There is no shortage of information available online, but how do you find the information that will be most useful?
Many sources of information contain inaccuracies and bias. How can you tell what to believe? Three of the Top Ten Research Skills for First Year University Students, as identified by the University of British Columbia, focus on evaluating sources.
To evaluate any source, you should know the differences between popular and academic/scholarly sources, and be able to apply the C.A.R.E.S criteria below.
POPULAR VS. SCHOLARLY SOURCES
- Video: from Hartness Library, Vermont Technical College, United States
- Text: from University of Victoria Libraries
Take the “CARES” tour and make research more efficient, effective and enjoyable!
C = Consider information needs
Have I considered all the possible sources of information available on my topic from the library learning commons? e.g.
- magazines and journals
- news media
- social media
- human resources
- subject guides
- project pathfinders
A = Authority of information sources
Is my research better-served by popular sources or academic sources? Primary sources or secondary sources? From the resources below can I locate each type of source?
- Magazines and journals
- Research Toolkit
- Subject Library
R = Reliability of information sources
- How reliable is each source?
- If the source is a website, is the author published?
- Does the author use facts and evidence to support the argument?

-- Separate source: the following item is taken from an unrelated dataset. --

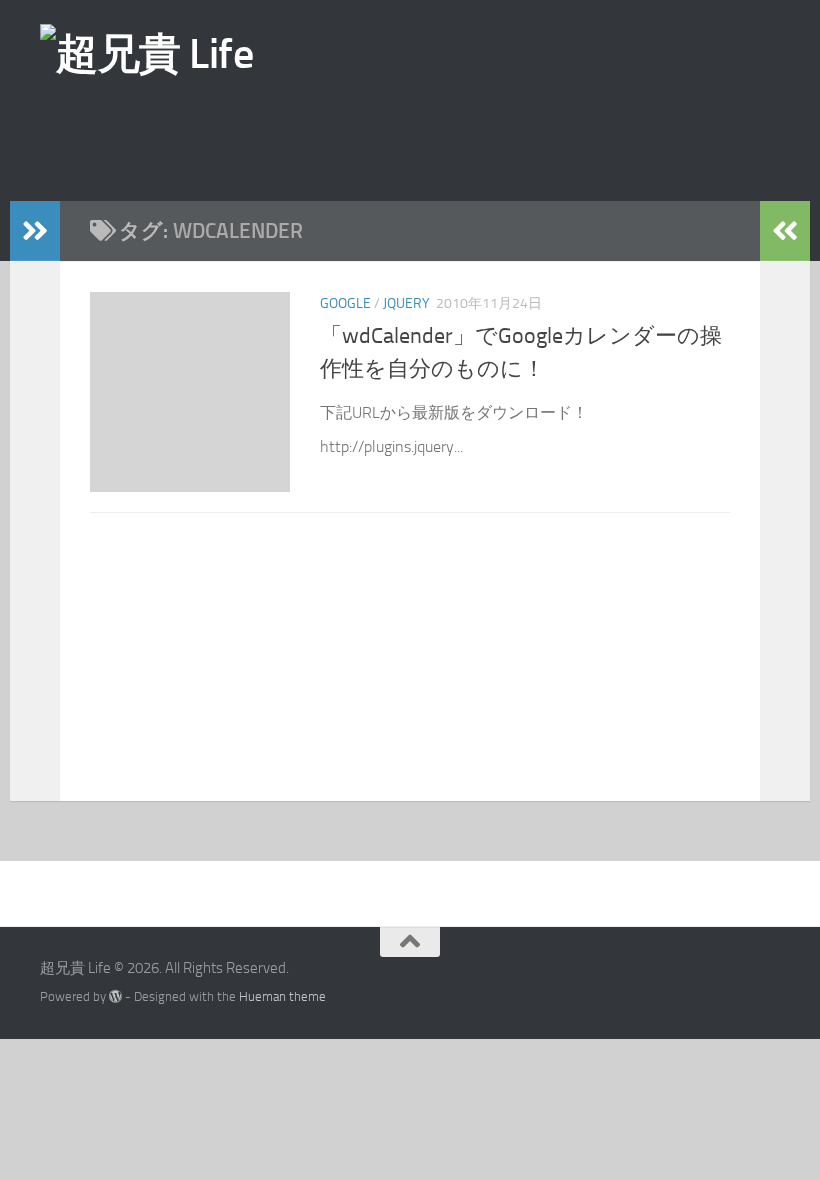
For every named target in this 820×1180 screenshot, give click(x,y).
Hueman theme (282, 996)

- Is a reference list included?
- Is the language objective rather than emotional?
- How current is the information? How important is currency for your topic?
E = Ease of use
Does each source have tools to help you locate and organize information?
- Locating information:
- Books: Tables of Contents and indexes
- Online sources: search limiters such as tools that sort by date, source type (popular or academic), publication type, subtopic, related topics
- Organizing information:
- Built-in application to save articles? (so you don’t need to copy into Microsoft Word for instance).
- Built-in annotation tools?
- Built-in citation tools?
S = Support for inquiry
- How can each source support my inquiry question?
- Can I rank the sources in terms of importance?
- Can I identify specific parts of each source that relate specifically to my inquiry question and sub-questions?
Starting with the sources on our school library learning commons site, especially the Research Toolkit, will help you find popular and scholarly sources — and provide you with helpful tools for organizing your information and citations. If you choose to use the worldwide web, ensure that you apply the C.A.R.E.S. criteria above.
Choosing Images & Multimedia
There are two considerations in choosing multimedia:
- Is the image real/authentic? Or has it been altered or photoshopped in any way? If so, could the intent be to deceive the viewer?
- Who created the image and is it licensed for me to use in my project? These details are referred to as attribution.
To satisfy both considerations, begin with the Creative Commons (CC) Search tool below; it is search tool that allow you to find images licensed for reuse or reuse with medication, and to cite them properly with correct attribution.
How to use the Creative Commons tool
- Enter a search term, then select licensed for reuse or reuse with modification.
- Always keep a record of the image’s URL; you will need to revisit the source of the multimedia you selected in order to retrieve information for citing it in your Reference List.